- Relator(a)
- Ministra Assusete Magalhães
- Órgão julgador
- Segunda Turma
- Data do julgamento
- 16/04/2015
- Data de publicação
- 24/04/2015
STJ – Acórdão, Rel. Ministra Assusete Magalhães, Segunda Turma, j. 16/04/2015, p. 24/04/2015
PROCESSUAL CIVIL. AGRAVO REGIMENTAL NO RECURSO ESPECIAL. EXECUÇÃO DE SENTENÇA EM FACE DA FAZENDA PÚBLICA. AÇÃO COLETIVA. TRANSPORTE IN UTILIBUS DA COISA JULGADA. IMPOSSIBILIDADE. TÍTULO EXECUTIVO QUE DELIMITOU O ROL DE SERVIDORES POR ELE BENEFICIADOS, NÃO INTEGRADO PELA PARTE ORA AGRAVANTE. REVISÃO. IMPOSSIBILIDADE. SÚMULA 7/STJ. DISSÍDIO JURISPRUDENCIAL NÃO COMPROVADO. AUSÊNCIA DE SIMILITUDE FÁTICA E DE DIREITO ENTRE OS ACÓRDÃOS CONFRONTADOS. AGRAVO REGIMENTAL IMPROVIDO. I. Na esteira da jurisprudência desta Corte, a "extensão dos limites da coisa julgada faculta a outrem utilizar (in utilibus) da condenação genérica oriunda da demanda coletiva para pugnar a satisfação ou reparação de seu direito individual, evitando a proliferação de ações condenatórias individuais e homenageando o princípio da economia processual e da efetividade do processo" (STJ, REsp 648.054/RS, Rel. Ministro LUIZ FUX, PRIMEIRA TURMA, DJU de 14/11/2005). II. Caso concreto em que a técnica do transporte in utilibus da coisa julgada não pode ser aplicada, pois, tendo o título executivo, transitado em julgado, expressamente limitado a concessão do reposicionamento funcional aos servidores do IBAMA residentes e domiciliados no Distrito Federal, é indevida a inclusão dos agravantes, residentes no Estado de Santa Catarina, em sede de execução de sentença, sob pena de ofensa à coisa julgada.

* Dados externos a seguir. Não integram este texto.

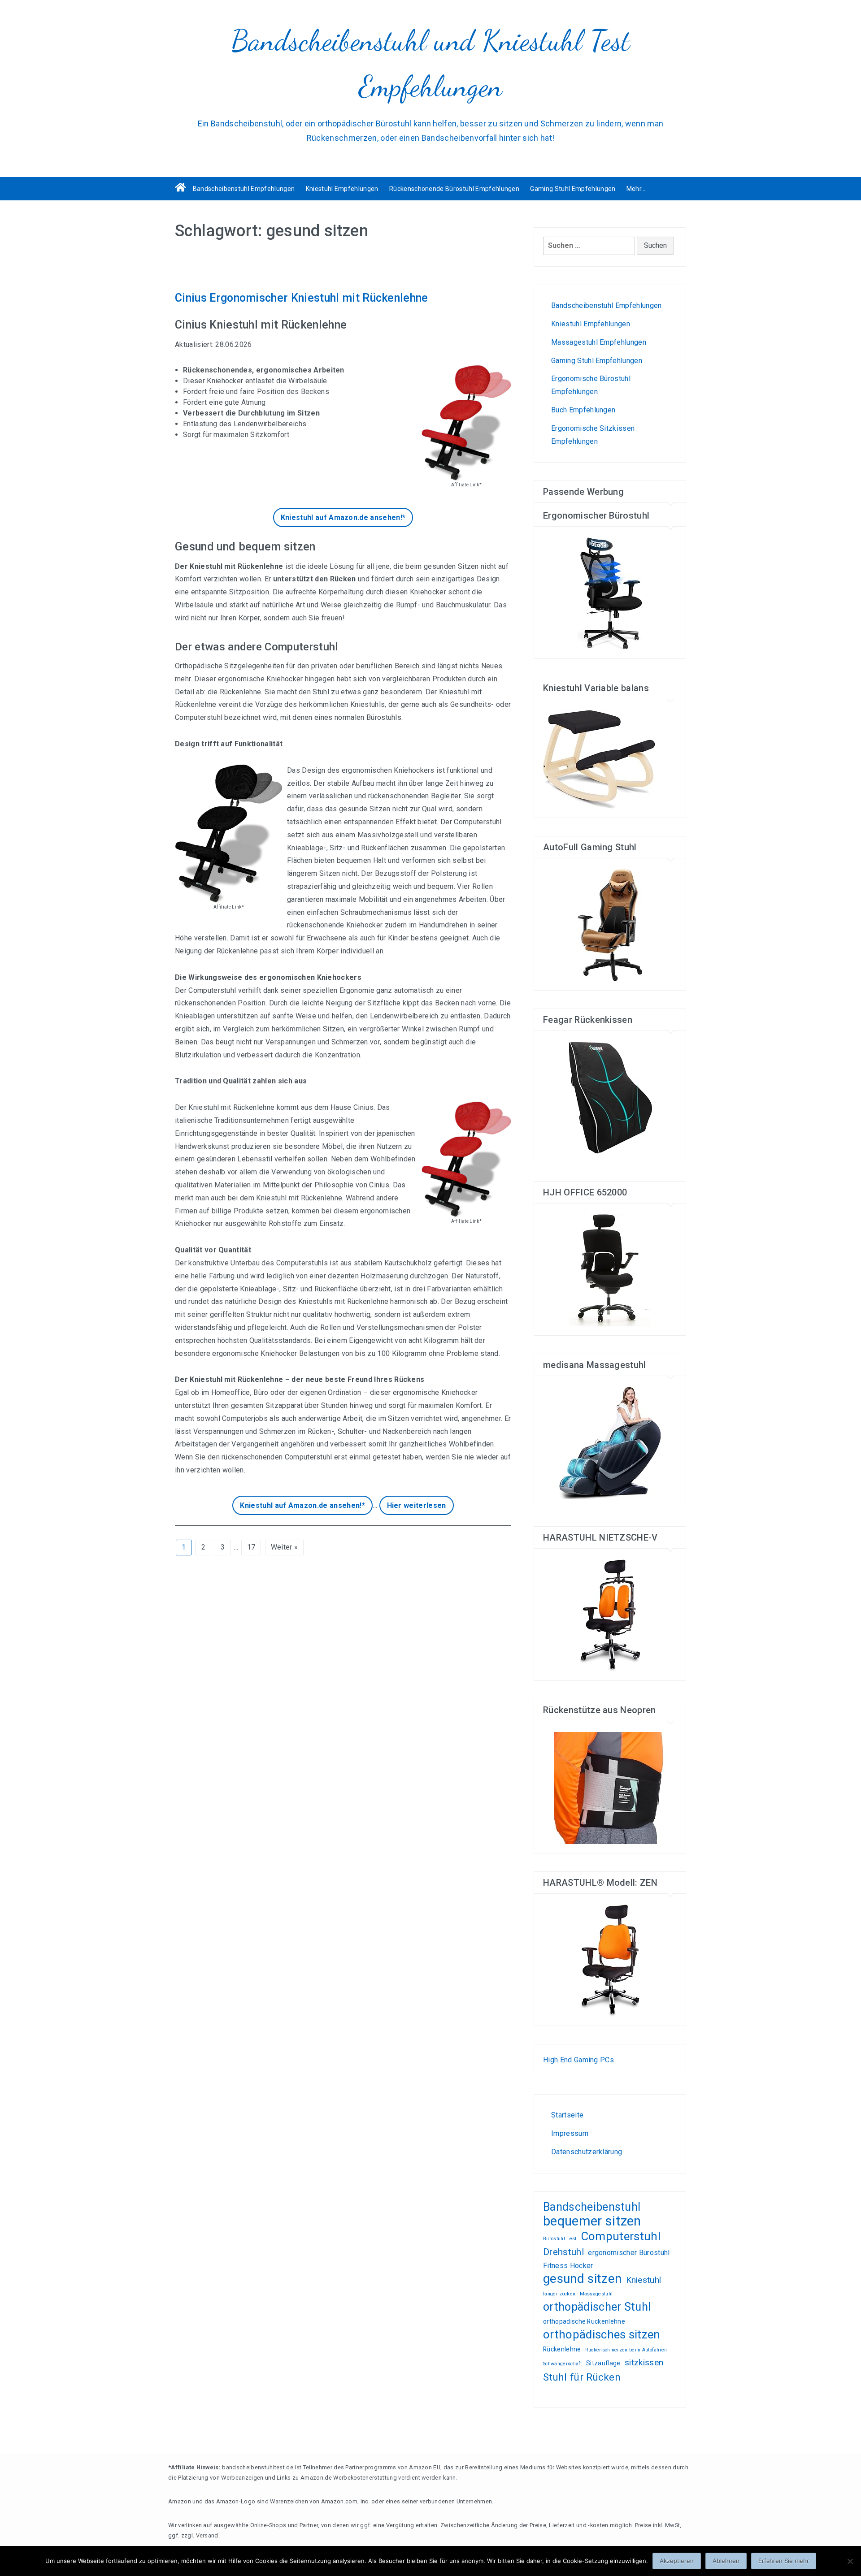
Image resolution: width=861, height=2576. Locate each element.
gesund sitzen (582, 2279)
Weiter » (284, 1547)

III. Tendo o Tribunal de origem reconhecido a existência de limitação subjetiva do título executivo sobre a qual operou-se a coisa julgada, decidir em sentido contrário, afastando-se a ocorrência de tal limitação, pressupõe o reexame do conjunto fático-probatório, o que é vedado, por força da Súmula 7/STJ. Precedentes: STJ, AgRg no REsp 1.488.368/PR, Rel. Ministro HERMAN BENJAMIN, SEGUNDA TURMA, DJe de 03/02/2015; STJ, EDcl no AREsp 551.670/PR, Rel. Ministro MAURO CAMPBELL MARQUES, SEGUNDA TURMA, DJe de 20/10/2014. IV. Dissídio jurisprudencial não demonstrado, em virtude da ausência de similitude fática e de direito entre os acórdãos confrontados. V. Agravo Regimental improvido. (AgRg no REsp n. 1.510.473/SC, relatora Ministra Assusete Magalhães, Segunda Turma, julgado em 16/4/2015, DJe de 24/4/2015.)